» Records to process
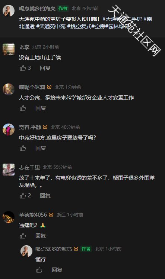This screenshot has height=279, width=165.
Task: Like the author's 懂行 reply
Action: pos(39,270)
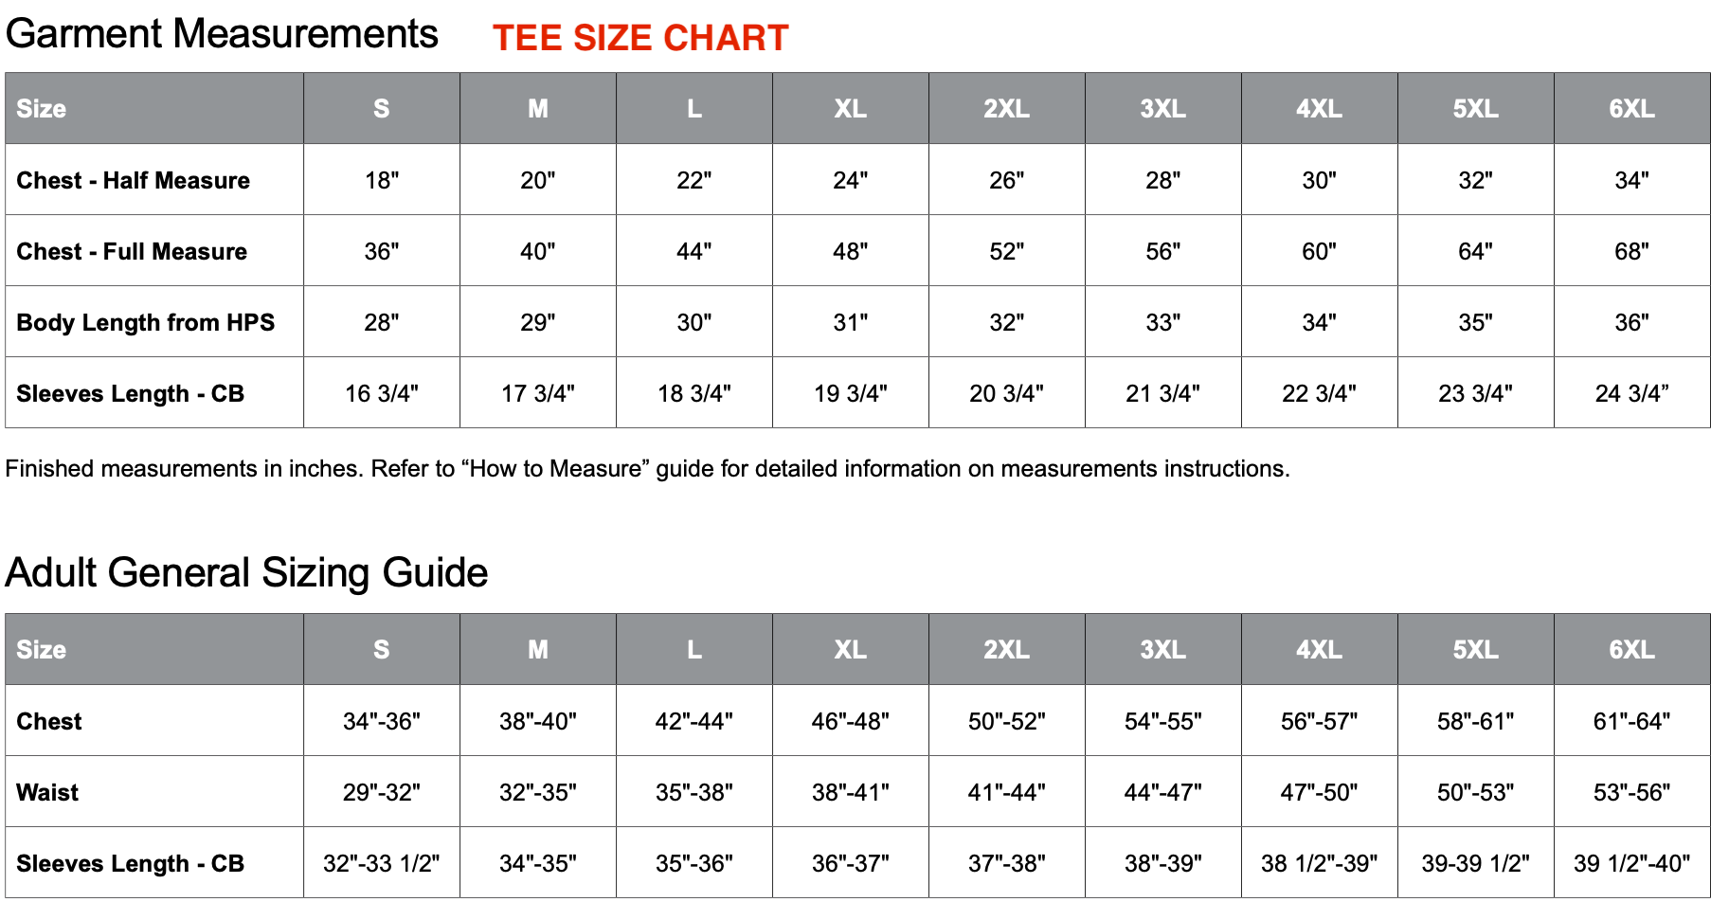Click the 33" body length cell
The height and width of the screenshot is (902, 1711).
1162,322
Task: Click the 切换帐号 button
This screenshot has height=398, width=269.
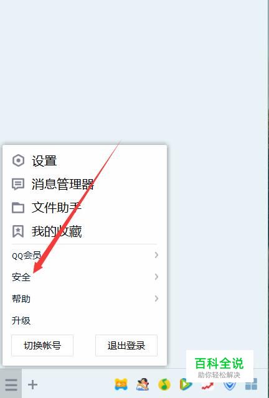Action: 42,346
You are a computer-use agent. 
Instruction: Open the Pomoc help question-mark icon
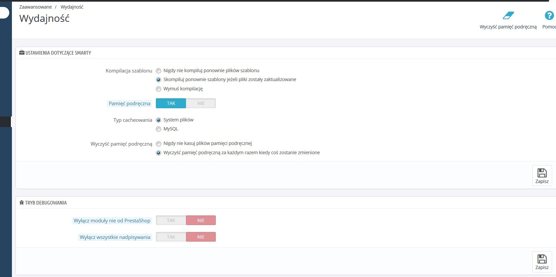click(x=549, y=16)
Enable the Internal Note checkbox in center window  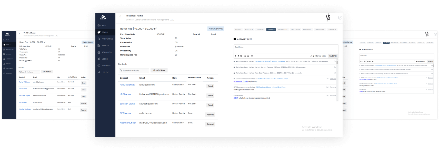coord(311,56)
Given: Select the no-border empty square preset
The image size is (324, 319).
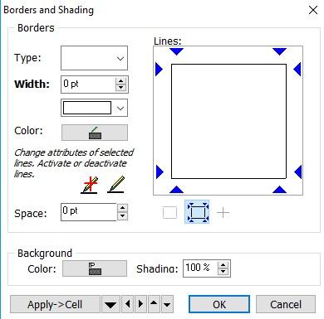Looking at the screenshot, I should (x=169, y=213).
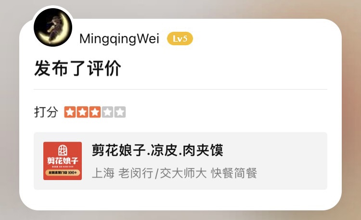The width and height of the screenshot is (361, 220).
Task: Set rating to the fourth gray star
Action: [107, 112]
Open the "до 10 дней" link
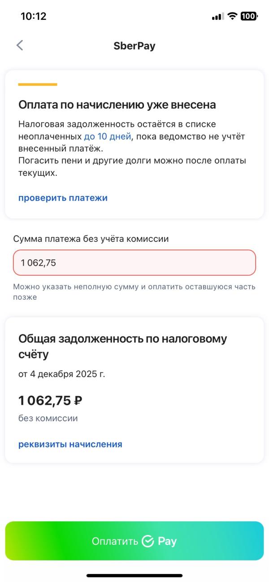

» Exercise instructions
Could you update the entries from the very start through the line containing "click(x=549, y=16)" so that "computer-use agent" reads "desktop assistant", with everything else unchanged and the pictures left out?

» The answer
This screenshot has height=279, width=165.
Task: Like the author's 懂行 reply
Action: pos(39,270)
Click the 33" body length cell
The height and width of the screenshot is (902, 1711).
1162,322
Task: Click the 切换帐号 button
This screenshot has height=398, width=269.
Action: 42,346
You are a desktop assistant. 
Instruction: Open the Pomoc help question-mark icon
click(x=549, y=16)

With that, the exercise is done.